Visitors from overseas who are accustomed to
man-made heritage with historic buildings and ruins, find Australia
vastly different from their own countries.
Australia has a different heritage, a natural
heritage, and part of Australia's natural history are our indigenous
people, the Australian Aboriginals, who are thought to be the
oldest race on earth.
Whilst the Aboriginals have lived on this continent
for around 40 thousand years, there is little sign of their prior
existence, other than rock paintings and carvings, their burial
sites, bora rings where ceremonial corroborees and initiations
were performed, and shell middens.
Living a nomadic life they travelled country
wide in search of seasonal food.
They lived in the barest of accommodation that provided minimum
shelter from the weather and always their spiritual life
was far more important than any material possessions.
Their Dreamtime stories were passed down the
generations by their spiritual ancestors and your further reading
about their fascinating creation stories, many childlike and innocent,
will engender a feeling in you that will help you understand these
beautiful first Australians and the world's most ancient civilisation.

Kuku Yalanji tribe
The entire Daintree-Cape Tribulation/Bloomfield region is a small
part of the Kuku Yalanji tribal area. As a whole, this extends
from Mossman in the south to Annan River in the north and as far
west as Laura and Palmer River.
The Kuku Yalanji people are a single tribal group as distinct
from the neighbouring Kuku Yimidhirr to the north and Jabugay/Yirrigandji
to the south.
The groups to the east of the range associated with the rainforest
environment are more commonly referred to as Eastern Kuku Yalanji.

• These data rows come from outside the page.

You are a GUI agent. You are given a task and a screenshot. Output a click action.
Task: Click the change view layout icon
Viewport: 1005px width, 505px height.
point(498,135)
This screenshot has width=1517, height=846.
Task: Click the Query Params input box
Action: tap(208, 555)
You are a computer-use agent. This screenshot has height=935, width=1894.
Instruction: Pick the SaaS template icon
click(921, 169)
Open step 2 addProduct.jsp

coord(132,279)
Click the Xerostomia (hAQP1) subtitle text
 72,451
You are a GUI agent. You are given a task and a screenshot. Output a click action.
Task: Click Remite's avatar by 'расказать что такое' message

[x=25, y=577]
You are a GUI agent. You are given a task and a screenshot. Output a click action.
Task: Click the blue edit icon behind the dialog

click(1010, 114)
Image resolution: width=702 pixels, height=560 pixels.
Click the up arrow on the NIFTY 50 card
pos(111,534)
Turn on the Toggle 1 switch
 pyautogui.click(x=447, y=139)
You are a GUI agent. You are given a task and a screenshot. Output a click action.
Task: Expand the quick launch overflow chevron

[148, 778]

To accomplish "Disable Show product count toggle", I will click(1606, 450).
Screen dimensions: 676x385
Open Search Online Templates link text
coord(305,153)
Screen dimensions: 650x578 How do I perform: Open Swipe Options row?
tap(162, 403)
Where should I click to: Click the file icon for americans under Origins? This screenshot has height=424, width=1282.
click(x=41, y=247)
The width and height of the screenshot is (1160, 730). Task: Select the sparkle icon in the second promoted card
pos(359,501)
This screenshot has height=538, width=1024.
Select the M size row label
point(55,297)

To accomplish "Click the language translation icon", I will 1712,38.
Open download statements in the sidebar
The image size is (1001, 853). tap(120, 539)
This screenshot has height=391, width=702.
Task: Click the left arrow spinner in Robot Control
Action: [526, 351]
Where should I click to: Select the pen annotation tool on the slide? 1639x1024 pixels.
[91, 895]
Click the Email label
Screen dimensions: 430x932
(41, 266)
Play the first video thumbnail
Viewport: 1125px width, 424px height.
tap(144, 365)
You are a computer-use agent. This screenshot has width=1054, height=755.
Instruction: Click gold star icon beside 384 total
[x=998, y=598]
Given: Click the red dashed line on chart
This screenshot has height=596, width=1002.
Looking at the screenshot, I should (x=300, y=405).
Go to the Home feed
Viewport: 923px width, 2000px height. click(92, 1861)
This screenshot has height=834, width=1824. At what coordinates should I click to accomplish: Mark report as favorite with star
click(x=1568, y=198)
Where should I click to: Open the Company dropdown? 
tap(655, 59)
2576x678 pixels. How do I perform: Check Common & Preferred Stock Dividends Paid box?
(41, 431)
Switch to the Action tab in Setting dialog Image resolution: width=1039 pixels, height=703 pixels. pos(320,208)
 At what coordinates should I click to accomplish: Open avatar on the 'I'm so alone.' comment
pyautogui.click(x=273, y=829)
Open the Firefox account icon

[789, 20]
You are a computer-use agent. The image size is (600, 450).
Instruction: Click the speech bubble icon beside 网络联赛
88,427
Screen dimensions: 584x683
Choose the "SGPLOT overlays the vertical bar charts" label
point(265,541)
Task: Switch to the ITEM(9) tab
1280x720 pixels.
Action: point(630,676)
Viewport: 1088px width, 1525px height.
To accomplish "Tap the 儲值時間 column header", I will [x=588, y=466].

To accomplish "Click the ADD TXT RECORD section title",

They have a single language with slight dialect variations according
to various sub-groups.
These larger nations consist of smaller, geographically bound
clan estates whose ownership and use rights are passed through
the male line. These family estates are essentially a complex
network of sites of religious, resource or other practical significance,
along with the lands and resources between them.
The Kuku Yalanji people are the only aboriginal tribe in Australia
who still have their own language. They describe themselves as
true rainforest people who live in absolute harmony with their
environment.
Mythology
Kuku Yalanji mythology and presence in this region originates
from the actions of the Rainbow Serpent (Kurriyala) in a very
ancient time (Nujakura) and its creations of the environment as
we see it today. Many prominent features of the region have a
complex mythological component.
These may be either animal-like, human-like or an element of the
universe. As a result, story places or cultural sites represent
past activities or current residence beneath the surface and have
a very high cultural significance, so are often considered dangerous
to approach or take resources from, except in prescribed ways
or by the right person.
The mythology and other powerful properties attributed to most
story places are the reason why the Kuku Yalanji regard damage
and destruction or inappropriate management as not acceptable.
Cultural Features
The islands, beaches, creek mouths, backing dunes and lowland
rainforest of the Daintree area also provided a major focus for
camping and other uses for the Kuku Yalanji. Combined with the
fringing reef and sea, a diverse range of resources were available
to the Yalanji people on a systematic, seasonal and cultural basis.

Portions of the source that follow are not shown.